Kingius:
Quote: " Assembly is only good for one thing. Speed. Its a pain to develop anything in it because it takes so long to and is difficult to debug. Thats why compilers (and high level languages) were developed, so that we didnt waste weeks banging our heads against walls with low level bugs and could actually get on with making the program actually do something, which was the point in the first place."
Personally, one of the biggest myths perpetuated about assembly, is that it's difficult to debug. It's presented far too often as either a reason not use it, or that it's somehow inferior form of programming. This opinion seems to be created from a gross miss understand of the tools available, or the impression that coders write code in a 'line by line' fashion. They don't.
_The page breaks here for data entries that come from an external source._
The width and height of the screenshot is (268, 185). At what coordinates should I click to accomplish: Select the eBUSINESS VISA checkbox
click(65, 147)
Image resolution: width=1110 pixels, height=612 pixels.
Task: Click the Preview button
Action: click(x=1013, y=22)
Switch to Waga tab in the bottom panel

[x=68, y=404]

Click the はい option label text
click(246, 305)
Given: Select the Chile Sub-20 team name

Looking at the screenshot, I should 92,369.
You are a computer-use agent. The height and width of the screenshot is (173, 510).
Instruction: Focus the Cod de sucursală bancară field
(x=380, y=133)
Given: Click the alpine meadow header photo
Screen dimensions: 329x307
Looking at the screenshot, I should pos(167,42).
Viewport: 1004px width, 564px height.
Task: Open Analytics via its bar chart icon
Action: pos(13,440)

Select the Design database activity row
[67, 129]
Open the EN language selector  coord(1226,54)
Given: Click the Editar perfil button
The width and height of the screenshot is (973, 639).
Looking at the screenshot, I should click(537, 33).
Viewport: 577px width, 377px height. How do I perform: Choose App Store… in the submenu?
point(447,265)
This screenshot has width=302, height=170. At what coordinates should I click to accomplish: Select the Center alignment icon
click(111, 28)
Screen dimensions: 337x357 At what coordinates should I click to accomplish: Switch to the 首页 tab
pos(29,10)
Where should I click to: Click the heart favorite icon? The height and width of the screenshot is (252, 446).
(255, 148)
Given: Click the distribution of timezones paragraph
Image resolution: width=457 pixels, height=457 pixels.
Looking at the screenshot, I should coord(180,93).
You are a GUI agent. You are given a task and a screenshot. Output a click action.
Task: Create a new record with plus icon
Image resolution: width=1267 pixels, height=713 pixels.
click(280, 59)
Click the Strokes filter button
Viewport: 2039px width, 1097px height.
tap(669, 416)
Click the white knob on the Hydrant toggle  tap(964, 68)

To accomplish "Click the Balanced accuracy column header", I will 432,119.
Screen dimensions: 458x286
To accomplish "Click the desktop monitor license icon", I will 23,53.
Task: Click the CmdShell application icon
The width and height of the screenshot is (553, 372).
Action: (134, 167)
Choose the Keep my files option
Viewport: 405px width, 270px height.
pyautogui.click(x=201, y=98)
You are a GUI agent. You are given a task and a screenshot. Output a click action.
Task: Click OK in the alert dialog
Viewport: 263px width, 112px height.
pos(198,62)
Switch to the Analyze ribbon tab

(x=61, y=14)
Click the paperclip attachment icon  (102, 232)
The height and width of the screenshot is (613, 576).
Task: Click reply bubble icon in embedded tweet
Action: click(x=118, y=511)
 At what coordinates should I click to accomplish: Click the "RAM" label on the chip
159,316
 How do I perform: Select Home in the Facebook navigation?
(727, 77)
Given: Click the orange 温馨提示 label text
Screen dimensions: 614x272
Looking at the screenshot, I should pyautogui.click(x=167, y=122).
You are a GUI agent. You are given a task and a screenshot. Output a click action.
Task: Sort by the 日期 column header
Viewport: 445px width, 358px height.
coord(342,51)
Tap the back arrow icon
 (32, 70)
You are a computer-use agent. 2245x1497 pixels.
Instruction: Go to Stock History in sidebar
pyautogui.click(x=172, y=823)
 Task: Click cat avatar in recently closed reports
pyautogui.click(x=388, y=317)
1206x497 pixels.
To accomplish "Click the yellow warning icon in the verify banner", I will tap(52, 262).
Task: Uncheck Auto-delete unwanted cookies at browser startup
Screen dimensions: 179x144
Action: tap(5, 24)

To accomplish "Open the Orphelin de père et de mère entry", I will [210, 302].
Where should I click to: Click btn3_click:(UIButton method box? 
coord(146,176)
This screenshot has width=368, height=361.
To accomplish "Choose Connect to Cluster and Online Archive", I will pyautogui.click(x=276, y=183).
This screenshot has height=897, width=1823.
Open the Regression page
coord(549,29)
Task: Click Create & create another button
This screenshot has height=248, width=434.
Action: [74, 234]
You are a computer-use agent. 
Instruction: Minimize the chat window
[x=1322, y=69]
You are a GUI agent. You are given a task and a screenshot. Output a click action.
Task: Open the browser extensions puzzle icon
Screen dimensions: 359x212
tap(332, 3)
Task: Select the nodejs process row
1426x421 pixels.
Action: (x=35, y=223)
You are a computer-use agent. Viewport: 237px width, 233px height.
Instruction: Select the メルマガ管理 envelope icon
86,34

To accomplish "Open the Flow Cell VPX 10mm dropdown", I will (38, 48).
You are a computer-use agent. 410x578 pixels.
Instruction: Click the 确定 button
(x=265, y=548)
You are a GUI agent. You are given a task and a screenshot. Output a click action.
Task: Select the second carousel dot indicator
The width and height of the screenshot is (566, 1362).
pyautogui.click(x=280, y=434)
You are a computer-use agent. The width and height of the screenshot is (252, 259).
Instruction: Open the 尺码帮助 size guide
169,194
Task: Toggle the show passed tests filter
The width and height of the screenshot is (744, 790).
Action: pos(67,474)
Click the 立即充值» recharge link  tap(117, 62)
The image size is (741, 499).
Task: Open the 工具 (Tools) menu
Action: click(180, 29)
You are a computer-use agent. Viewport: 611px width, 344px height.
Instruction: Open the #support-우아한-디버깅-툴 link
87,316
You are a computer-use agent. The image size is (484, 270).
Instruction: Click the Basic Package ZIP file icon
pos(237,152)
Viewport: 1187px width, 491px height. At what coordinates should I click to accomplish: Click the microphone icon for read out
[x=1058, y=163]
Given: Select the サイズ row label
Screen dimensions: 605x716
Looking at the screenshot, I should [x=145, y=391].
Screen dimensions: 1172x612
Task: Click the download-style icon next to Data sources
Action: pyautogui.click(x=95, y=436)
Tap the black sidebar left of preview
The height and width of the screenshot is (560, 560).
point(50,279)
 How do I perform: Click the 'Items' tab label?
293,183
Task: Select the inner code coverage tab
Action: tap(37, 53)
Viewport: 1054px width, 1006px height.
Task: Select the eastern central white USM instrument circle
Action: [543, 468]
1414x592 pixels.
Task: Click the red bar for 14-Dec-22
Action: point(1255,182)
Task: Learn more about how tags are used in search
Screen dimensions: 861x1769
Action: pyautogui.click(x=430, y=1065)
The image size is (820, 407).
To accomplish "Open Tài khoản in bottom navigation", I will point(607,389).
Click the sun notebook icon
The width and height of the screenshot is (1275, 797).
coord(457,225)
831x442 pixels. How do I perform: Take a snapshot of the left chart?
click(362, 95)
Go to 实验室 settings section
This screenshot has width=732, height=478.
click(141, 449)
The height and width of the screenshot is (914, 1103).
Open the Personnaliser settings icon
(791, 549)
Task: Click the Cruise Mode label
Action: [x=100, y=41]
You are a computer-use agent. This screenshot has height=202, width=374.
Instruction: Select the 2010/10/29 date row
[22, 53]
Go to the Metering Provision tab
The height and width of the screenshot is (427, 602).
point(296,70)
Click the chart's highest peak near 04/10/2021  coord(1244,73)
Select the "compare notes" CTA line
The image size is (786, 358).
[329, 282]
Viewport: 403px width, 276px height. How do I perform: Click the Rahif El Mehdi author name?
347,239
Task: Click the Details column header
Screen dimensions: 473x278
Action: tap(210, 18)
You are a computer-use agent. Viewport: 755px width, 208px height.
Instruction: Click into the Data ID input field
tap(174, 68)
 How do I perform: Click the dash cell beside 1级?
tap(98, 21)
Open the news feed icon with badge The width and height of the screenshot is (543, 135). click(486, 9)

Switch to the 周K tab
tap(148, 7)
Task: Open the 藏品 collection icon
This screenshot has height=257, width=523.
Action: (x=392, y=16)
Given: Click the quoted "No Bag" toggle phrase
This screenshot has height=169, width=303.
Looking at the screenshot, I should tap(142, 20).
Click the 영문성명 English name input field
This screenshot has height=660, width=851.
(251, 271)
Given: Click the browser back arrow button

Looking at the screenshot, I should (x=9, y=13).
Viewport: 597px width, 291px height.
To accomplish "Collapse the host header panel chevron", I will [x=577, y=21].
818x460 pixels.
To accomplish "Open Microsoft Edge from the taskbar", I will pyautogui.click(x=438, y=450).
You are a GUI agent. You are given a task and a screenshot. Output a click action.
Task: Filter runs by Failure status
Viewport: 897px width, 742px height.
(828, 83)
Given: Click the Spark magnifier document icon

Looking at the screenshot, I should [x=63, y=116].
Quote: "You would also end up with a program that is much harder to follow the more you want to do with those three example devices. Imagine if every device had 20 functions."
Well that's semantics really. In both cases you end up with the example of 20 commands / functions.
i.e
PrintToScreen, PrintToDDS, and PrintToPrinter
Print.Screen, Print.DDS, Print.Printer
Both convey to the programmer their object/action. What can not be overstated though is the place of modern IDE's level of integration with a high level oo based languages.
Now, Imagine writing VB code with a text editor.
Quote: " I wonder if you see how it makes sense for those to belong to the objects and not the main program? What if some of those functions are called from other functions, and you do not want them to be executable from the main program? In OOP, you make them private to do this. Private functions and variables do not exist outside of the object itself and cannot be accessed outside of this scope. Free code security!"
Well true, protection is a nice benefit in the modularity of code/data. Although it really doesn't take a lot of effort to write equally modular code in procedural basic. It's just missing some creature comforts.